The first quarter rally has stalled in the past week while market players await the final outcome of U.S.-China trade talks, but a basket of small-cap leaders continues to post new highs. This makes sense, given the growing risk appetite following a 2018 decline that threatened to upend the decade-long bull market. However, positive small-cap seasonality will dissipate in two months, giving way to a mid-year environment that often punishes small speculative issues.
As a result, it makes sense to make hay while the sun shines, pressing positions while engaging in aggressive risk management and profit taking. This process works best when the technician identifies potential barriers before trade entry, uses trailing stops after entry and takes profits without hesitation when price action reaches those levels. Of course, this takes discipline because rising prices can induce absentmindedness that ignores major warning signs.
These small-cap leaders have risen to the top of the Russell 2000 performance list as calculated by relative positioning above the 200-day exponential moving average (EMA). That also means these stocks are probably overbought and setting off contrary signals, adding another reason that aggressive trade management is needed to book profits. Stochastics signals are particularly useful when dealing with this scenario, watching for bearish crossovers that can precede downturns.
Lattice Semiconductor Corporation (LSCC) sells programmable logic and other semiconductor devices in Asia, Europe and the Americas. A multi-year uptrend posted an all-time high at $41.69 in 2000, while a multi-year downtrend hit $1.04 during the 2008 economic collapse. The stock bounced to $7.38 in 2011, marking resistance ahead of a 2014 breakout that failed at $9.19. Rally attempts in 2016 and 2018 also failed, but last month's buying spike finally cleared that level, lifting into the double digits for the first time since 2004.
A descending triangle breakdown in 2002 established strong resistance near $17, while that level now marks the .382 Fibonacci retracement level of the eight-year downtrend, denoting a potential upside target for the current advance.
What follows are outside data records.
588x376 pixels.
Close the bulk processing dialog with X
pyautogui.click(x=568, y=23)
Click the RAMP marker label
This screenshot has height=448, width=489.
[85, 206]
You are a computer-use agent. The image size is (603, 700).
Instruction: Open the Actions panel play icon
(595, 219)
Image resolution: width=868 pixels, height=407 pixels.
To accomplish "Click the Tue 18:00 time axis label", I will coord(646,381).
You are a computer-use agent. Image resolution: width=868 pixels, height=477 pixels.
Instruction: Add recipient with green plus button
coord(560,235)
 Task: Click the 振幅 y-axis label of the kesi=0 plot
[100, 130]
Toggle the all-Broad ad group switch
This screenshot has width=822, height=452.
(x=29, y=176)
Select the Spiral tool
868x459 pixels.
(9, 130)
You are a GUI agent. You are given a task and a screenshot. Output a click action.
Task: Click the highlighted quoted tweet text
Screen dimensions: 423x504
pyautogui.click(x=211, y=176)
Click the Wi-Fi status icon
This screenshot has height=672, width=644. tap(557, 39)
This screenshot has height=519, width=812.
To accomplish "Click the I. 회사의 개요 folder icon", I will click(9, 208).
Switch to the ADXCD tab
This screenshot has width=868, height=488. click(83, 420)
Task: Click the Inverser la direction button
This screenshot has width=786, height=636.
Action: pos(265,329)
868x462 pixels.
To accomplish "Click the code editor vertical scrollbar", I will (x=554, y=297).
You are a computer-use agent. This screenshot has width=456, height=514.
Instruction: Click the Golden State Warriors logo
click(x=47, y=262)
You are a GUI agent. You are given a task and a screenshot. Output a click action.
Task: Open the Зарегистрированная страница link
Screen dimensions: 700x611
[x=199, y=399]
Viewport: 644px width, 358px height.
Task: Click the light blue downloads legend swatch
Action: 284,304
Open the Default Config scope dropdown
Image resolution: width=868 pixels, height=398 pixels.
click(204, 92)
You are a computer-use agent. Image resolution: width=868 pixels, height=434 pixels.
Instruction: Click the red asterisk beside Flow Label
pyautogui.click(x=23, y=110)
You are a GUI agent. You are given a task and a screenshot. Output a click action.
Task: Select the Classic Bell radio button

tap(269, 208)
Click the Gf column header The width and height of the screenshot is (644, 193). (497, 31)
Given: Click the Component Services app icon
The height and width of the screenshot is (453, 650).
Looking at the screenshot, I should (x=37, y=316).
The rally is now approaching interim resistance at the 2004 high above $13, raising the odds for a pullback that could reach the 50-day EMA near $10. In turn, that price zone could offer a low-risk buying opportunity.
iRobot Corporation (IRBT) makes self-driving appliances for home and business. It came public at $29.51 in November 2005 and topped out above $37 just three sessions later. That level marked resistance for a decade, denying breakout attempts in 2011, 2012, 2013 and 2014. The stock finally broke out ahead of the 2016 election, surging to $109.40 in July 2017, and it pulled back into the mid-$50s during the second and third quarters of 2018.
The stock completed a round trip into the 2017 high in September and eased into a sideways pattern that completed the handle of a cup and handle pattern, ahead of a February 2019 breakout that is now generating upside momentum. The rally is trading at an all-time high, while the depth of the cup and handle forecasts a healthy price target above $160. Accumulation has reached an all-time high as well, generating a strong tailwind that should underpin gains.
Array BioPharma Inc. (ARRY) develops and markets small molecule drugs used in the treatment of cancer, heart disease and other conditions. A rally into 2002 stalled in the mid-teens, marking resistance ahead of a failed 2007 breakout attempt. The stock fell to an all-time low at $1.58 in 2011 and turned higher, returning to resistance for the second time in February 2018. It finally cleared that barrier last month and is now trading at an all-time high.
The on-balance volume (OBV) accumulation-distribution indicator has lifted to an all-time high with price, raising the odds for strong returns in the coming months. The rally paused for a few days in the low $20s and is now probing a new high, indicating a potential rally thrust into the upper $20s. A trailing stop should work well with this price structure, while a pullback to the 50-day EMA near $20 could offer a lower-risk buying opportunity.
The Bottom Line
Small-cap leaders continue to post new highs, despite waning momentum in broad market indices.
Disclosure: The author held no positions in the aforementioned securities at the time of publication.